• _Written exercise A_
From the retirement planning passage below, list each figure it gives about the hypothetical 30-year-old investor in its worked example, one per line.

• _Reading passage_
## START
Unfortunately in our country, retirement planning is not given the due
importance that it deserves. While there is a lack of financial planning for
retirement discipline in India, the universe of retirement planning options is
also very limited. Traditionally employee provident fund, public provident fundand life insurance policies have been the
investment options commonly associated with retirement planning in India. All
these investments are seen as risk free investment, and retirement planning as
such in India is usually associated with these investments. These investments
also enjoy tax saving benefit under Section 80C of the Income Tax. However, there
are two other eligible investment options under Section 80C, which are more
suited to retirement planning especially for young investors. These are
the National Pension Scheme and Equity Linked Savings Scheme (ELSS).
In this blog we will discuss the best retirement planning investments for young
investors.
At the outset, we
should discuss the objective of retirement planning. The fundamental goal of
retirement planning is to achieve financial independence in your retirement
years and to be able to maintain your current lifestyle after retirement. If
you save a portion of your income and invest it, you should be able to
accumulate your retirement corpus. If you are young, you have the advantage of
saving and investing over a long period of time and therefore you will be able
to accumulate a bigger corpus. So what is the big deal? Let us walk through an
example with numbers and hopefully you will understand, it is not as easy as it
sounds. Let us assume you are 30 years old. You will retire at 60. Your current
income is र 10 lacs per year. Let us assume that,
your basic salary is 50% of your gross salary (it is usually in the 40% to 50%
range). You contribute 12% of your basic salary to Employee Provident Fund.
## END
• _Material for this exercise_
## START
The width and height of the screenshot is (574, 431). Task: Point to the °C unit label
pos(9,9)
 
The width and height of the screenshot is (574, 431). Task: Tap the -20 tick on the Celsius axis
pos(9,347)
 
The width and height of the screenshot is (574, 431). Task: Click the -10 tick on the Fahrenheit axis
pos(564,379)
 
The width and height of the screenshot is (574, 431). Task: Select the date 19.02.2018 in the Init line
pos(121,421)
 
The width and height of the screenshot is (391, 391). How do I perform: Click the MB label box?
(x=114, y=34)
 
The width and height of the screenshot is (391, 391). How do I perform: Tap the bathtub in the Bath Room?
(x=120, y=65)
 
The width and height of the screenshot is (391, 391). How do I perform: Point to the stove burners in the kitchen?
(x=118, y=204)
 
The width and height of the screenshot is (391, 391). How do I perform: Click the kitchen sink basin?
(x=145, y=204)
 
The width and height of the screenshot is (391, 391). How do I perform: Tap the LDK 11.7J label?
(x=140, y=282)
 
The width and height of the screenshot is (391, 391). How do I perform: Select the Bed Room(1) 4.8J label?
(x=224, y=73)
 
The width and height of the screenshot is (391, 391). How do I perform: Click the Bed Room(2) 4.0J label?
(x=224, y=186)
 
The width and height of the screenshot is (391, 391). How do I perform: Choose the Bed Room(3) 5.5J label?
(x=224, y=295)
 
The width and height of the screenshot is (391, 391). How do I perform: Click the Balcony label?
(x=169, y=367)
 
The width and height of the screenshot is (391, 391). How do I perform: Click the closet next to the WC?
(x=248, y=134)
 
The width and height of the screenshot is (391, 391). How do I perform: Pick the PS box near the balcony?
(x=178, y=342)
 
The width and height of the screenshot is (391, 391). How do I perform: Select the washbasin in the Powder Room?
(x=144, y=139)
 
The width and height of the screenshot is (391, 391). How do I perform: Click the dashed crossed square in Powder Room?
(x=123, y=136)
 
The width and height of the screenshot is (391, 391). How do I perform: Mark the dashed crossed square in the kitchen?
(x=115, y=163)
## END
• _Written exercise B_
Render the records, starting at the line that contains "the Init line" and ending at the line that contains "(x=114, y=34)", as a JSON list of strings with one string per line and blank lines omitted.

• _Output A_
Age now: 30 years old
Retirement age: 60
Current income: र 10 lacs per year
Basic salary: 50% of gross salary
Contribution to Employee Provident Fund: 12% of basic salary

• _Output B_
[
  "The width and height of the screenshot is (574, 431). Task: Select the date 19.02.2018 in the Init line",
  "pos(121,421)",
  "The width and height of the screenshot is (391, 391). How do I perform: Click the MB label box?",
  "(x=114, y=34)"
]